* Begin Provided records *

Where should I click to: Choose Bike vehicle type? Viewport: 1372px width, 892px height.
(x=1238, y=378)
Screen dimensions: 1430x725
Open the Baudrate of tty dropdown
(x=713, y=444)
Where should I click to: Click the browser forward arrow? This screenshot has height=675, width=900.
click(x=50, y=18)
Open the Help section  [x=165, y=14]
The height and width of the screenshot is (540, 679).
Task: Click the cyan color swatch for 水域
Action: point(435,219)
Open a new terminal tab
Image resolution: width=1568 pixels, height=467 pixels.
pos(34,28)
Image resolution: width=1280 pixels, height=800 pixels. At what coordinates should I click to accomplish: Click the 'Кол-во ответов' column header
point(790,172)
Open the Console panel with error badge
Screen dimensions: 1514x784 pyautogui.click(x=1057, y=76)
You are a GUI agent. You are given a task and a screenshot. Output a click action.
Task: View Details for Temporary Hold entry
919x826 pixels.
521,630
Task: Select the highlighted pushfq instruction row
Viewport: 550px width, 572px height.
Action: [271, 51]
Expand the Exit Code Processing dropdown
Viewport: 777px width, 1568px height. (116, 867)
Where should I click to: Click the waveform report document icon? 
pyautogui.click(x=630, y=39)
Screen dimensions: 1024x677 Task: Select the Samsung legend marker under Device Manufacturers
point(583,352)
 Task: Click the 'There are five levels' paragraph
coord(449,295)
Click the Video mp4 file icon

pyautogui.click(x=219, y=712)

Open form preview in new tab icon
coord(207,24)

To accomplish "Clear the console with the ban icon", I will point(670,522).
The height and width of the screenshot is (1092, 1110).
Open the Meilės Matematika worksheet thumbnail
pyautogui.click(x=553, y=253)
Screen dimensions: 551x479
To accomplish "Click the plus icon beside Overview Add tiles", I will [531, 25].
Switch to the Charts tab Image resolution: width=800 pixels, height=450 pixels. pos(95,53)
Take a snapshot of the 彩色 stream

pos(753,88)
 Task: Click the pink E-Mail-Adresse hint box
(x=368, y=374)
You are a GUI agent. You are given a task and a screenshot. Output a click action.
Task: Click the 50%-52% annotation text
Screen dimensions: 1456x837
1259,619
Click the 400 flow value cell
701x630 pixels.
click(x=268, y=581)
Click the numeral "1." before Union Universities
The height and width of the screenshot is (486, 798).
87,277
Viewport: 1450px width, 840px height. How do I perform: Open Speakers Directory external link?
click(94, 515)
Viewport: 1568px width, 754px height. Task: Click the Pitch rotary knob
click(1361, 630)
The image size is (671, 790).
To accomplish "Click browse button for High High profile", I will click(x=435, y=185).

* End Provided records *

▶ [Task directions]: Reproduce the part of the records that opens with the line containing "Click the numeral" and closes at the end of the records, requests included, with every coordinate in the answers multiplied by 2.3 and rounded to a whole number, halves rounded up. Give only those lines.

▶ [Answer to the problem]:
Click the numeral "1." before Union Universities
The height and width of the screenshot is (486, 798).
200,637
Viewport: 1450px width, 840px height. How do I perform: Open Speakers Directory external link?
click(216, 1185)
Viewport: 1568px width, 754px height. Task: Click the Pitch rotary knob
click(3130, 1449)
The image size is (671, 790).
To accomplish "Click browse button for High High profile", I will click(x=1001, y=426).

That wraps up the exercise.